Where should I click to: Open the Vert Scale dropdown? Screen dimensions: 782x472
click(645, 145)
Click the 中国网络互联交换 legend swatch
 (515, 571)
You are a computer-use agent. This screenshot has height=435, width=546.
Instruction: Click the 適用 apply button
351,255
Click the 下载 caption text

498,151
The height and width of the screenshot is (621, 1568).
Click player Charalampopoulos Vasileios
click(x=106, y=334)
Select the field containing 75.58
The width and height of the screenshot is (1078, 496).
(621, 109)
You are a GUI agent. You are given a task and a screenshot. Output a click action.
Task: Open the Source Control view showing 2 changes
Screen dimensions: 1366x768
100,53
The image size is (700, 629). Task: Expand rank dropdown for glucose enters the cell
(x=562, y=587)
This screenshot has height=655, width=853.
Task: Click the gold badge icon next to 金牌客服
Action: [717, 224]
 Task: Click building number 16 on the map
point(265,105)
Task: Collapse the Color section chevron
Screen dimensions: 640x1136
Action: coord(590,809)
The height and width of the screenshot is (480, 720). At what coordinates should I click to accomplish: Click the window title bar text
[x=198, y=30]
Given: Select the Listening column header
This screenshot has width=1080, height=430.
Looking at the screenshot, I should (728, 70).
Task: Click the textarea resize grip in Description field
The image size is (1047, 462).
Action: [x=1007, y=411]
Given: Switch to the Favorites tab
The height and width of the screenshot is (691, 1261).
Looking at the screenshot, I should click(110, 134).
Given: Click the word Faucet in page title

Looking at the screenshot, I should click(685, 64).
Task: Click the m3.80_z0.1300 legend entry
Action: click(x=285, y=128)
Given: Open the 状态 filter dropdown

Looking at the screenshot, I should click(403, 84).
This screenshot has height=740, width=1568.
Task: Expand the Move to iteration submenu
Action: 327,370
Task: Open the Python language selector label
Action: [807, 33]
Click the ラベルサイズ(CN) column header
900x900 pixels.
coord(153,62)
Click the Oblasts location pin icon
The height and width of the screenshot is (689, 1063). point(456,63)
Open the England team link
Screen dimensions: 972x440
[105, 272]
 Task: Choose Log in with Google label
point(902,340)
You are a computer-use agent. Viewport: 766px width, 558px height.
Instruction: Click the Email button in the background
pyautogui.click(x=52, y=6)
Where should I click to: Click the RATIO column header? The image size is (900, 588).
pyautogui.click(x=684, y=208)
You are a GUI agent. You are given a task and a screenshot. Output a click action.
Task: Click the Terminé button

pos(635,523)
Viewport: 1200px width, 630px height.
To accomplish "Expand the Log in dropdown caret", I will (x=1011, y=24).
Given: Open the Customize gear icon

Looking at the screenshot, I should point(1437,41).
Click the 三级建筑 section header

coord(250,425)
+ + + + +
→ **Task statement**
If a line of the records includes the string "computer", copy it out.

→ **Solution**
You are a computer-use agent. This screenshot has height=435, width=546.
You are a computer-use agent. Viewport: 766px width, 558px height.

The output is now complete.